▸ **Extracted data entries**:
□ □ □ □ □

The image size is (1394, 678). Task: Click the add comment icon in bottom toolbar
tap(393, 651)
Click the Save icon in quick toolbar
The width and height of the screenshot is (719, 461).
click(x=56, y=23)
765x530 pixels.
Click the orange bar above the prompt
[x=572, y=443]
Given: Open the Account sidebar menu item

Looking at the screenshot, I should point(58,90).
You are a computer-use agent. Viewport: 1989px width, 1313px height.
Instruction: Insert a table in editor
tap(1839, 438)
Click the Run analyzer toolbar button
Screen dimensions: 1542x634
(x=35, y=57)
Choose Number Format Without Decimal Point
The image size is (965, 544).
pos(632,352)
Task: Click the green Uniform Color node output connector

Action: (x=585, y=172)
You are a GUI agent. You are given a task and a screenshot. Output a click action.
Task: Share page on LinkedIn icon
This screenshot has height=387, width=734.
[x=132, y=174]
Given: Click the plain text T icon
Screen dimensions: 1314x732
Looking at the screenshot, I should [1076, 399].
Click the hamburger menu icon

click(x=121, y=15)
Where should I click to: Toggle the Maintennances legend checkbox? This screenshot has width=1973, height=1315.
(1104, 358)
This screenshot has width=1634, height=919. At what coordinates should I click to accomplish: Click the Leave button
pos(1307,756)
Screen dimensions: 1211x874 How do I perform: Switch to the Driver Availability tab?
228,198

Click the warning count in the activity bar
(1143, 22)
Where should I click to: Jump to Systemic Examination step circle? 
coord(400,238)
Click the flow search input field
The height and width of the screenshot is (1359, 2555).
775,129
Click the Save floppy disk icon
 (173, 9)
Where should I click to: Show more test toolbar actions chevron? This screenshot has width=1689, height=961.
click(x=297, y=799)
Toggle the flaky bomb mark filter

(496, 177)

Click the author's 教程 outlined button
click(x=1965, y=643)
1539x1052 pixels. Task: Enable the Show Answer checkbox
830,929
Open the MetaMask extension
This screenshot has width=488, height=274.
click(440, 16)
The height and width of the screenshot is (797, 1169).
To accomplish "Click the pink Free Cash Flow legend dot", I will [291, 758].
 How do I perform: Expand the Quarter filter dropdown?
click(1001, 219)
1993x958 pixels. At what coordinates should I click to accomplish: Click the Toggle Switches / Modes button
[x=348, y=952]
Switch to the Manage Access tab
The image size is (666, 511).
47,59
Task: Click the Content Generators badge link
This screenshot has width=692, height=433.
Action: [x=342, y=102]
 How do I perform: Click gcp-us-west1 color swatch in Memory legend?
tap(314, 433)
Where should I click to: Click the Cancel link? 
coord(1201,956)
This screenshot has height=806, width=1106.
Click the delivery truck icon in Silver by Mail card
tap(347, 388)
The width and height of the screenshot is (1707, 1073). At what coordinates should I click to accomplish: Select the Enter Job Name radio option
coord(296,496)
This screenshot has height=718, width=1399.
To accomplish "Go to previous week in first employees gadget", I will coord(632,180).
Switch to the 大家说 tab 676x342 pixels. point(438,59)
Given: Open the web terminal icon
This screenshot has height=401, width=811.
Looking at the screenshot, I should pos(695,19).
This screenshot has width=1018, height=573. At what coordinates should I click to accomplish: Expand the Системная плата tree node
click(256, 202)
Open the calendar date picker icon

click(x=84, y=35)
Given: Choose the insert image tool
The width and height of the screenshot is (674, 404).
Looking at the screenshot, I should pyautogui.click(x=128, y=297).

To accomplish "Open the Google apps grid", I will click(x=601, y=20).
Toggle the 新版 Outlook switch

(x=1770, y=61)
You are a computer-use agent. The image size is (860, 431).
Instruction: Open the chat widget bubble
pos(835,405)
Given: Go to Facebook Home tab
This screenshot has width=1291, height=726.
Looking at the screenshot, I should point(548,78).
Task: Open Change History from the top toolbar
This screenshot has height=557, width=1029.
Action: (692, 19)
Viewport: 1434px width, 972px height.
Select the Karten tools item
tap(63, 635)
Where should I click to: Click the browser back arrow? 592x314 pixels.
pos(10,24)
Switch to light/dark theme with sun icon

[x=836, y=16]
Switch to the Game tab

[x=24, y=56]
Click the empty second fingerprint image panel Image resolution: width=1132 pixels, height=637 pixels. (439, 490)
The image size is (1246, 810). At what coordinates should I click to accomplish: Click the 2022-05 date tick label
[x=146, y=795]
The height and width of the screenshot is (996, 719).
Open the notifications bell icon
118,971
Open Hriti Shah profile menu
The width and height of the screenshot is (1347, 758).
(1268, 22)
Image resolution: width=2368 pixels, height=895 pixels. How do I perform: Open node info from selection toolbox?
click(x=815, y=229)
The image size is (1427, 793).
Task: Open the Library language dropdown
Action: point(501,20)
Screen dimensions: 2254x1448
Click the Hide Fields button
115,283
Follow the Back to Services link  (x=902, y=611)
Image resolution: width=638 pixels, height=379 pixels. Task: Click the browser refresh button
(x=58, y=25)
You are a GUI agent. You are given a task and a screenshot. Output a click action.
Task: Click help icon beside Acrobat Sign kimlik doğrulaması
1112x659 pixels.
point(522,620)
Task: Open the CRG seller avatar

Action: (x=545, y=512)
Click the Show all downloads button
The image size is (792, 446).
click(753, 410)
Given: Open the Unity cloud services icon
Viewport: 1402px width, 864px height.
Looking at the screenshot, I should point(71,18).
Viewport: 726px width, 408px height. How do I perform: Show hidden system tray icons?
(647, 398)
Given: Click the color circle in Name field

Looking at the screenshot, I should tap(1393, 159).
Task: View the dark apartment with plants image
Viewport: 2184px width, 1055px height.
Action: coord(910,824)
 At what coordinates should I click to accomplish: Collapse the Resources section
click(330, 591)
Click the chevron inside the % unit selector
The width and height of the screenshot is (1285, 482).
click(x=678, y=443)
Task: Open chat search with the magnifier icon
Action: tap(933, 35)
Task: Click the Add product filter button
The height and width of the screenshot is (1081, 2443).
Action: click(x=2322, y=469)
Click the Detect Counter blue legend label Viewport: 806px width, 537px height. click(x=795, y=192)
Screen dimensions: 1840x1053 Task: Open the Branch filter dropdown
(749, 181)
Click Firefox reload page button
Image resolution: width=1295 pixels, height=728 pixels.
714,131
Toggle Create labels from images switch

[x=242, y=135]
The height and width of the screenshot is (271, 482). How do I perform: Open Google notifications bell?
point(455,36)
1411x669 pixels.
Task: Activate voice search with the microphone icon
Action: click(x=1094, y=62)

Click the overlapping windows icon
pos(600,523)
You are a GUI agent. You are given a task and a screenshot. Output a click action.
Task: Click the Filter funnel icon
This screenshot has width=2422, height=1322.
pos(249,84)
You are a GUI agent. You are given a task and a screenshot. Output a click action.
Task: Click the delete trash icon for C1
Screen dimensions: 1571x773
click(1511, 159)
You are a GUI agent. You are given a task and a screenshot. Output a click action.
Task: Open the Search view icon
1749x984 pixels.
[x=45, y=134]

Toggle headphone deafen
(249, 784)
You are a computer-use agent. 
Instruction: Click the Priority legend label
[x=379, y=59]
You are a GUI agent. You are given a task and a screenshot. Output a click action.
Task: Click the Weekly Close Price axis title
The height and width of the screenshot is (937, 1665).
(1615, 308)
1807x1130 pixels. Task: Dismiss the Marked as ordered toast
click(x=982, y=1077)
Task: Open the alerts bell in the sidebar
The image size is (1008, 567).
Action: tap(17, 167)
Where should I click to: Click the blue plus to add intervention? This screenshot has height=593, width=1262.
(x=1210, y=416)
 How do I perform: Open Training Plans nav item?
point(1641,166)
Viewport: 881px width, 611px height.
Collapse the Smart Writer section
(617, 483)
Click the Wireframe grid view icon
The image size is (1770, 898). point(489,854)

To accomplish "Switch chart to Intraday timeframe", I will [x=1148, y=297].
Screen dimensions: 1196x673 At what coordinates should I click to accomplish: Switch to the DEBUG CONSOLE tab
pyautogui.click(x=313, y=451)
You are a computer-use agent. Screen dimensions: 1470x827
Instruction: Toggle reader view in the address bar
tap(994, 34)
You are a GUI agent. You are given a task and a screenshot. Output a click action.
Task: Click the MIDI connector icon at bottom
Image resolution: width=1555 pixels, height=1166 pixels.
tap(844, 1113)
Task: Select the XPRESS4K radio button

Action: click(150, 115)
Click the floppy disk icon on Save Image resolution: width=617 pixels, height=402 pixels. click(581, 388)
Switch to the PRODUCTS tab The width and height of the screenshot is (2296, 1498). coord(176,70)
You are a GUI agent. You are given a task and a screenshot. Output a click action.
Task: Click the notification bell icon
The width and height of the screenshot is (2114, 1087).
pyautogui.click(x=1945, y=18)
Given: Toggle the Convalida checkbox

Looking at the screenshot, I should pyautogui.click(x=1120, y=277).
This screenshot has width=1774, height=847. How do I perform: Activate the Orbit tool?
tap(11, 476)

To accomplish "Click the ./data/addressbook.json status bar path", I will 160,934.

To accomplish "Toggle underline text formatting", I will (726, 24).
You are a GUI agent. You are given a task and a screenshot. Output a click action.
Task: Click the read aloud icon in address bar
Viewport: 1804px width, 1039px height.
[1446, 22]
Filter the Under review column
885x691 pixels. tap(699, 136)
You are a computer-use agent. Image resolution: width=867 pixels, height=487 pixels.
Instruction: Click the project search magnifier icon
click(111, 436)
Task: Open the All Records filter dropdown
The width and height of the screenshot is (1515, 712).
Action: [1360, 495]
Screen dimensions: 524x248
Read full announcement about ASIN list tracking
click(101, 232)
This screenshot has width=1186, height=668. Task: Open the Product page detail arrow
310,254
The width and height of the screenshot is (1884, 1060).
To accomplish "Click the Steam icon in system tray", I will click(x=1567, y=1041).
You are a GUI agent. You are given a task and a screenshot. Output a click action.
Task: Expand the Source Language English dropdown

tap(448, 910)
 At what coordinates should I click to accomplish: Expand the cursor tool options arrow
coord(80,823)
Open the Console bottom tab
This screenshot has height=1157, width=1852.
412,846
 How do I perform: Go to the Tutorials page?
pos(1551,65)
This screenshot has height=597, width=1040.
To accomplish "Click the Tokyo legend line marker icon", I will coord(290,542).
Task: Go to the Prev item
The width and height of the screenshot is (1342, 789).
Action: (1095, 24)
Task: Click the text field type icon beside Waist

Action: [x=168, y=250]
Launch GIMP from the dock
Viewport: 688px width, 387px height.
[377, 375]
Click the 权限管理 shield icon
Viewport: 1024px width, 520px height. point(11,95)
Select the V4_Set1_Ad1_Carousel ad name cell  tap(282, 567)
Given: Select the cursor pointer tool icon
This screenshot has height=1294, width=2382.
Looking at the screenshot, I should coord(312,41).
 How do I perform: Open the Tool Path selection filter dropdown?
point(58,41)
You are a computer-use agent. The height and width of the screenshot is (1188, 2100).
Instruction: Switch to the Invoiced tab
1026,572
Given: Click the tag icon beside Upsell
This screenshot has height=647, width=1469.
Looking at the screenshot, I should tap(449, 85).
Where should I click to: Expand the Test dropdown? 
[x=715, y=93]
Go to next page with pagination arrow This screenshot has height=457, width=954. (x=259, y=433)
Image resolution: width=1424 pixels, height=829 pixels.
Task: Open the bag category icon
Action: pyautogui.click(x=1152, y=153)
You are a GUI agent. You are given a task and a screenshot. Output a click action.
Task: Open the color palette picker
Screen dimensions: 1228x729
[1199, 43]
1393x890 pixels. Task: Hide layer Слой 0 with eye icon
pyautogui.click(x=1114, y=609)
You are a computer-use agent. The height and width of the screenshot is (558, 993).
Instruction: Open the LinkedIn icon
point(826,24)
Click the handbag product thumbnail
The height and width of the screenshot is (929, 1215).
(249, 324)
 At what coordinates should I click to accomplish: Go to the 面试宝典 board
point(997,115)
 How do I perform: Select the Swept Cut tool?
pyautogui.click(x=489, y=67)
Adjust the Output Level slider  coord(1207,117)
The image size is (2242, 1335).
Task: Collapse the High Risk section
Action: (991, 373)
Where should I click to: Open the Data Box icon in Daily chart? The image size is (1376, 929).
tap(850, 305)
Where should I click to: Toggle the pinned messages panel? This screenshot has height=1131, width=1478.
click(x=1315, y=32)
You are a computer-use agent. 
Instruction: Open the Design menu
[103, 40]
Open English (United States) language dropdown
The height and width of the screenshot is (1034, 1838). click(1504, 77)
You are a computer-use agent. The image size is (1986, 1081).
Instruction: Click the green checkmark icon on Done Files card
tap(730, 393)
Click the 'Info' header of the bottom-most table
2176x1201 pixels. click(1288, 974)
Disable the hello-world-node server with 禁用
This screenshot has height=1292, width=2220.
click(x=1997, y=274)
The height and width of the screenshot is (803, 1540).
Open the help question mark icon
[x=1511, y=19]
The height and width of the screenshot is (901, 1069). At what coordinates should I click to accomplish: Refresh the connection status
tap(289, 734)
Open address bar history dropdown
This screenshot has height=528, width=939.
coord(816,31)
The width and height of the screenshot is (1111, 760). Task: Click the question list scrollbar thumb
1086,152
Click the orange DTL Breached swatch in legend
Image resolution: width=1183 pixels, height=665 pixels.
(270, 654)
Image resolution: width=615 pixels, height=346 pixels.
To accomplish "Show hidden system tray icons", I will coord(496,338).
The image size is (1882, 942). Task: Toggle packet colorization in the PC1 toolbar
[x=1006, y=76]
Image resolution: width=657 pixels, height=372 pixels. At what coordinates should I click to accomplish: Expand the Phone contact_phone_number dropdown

□ □ □ □ □

▸ **Problem details**:
In the records, which lines use the word "Choose"? Report them.

▸ **Solution for this exercise**:
Choose Number Format Without Decimal Point
Given: Choose the insert image tool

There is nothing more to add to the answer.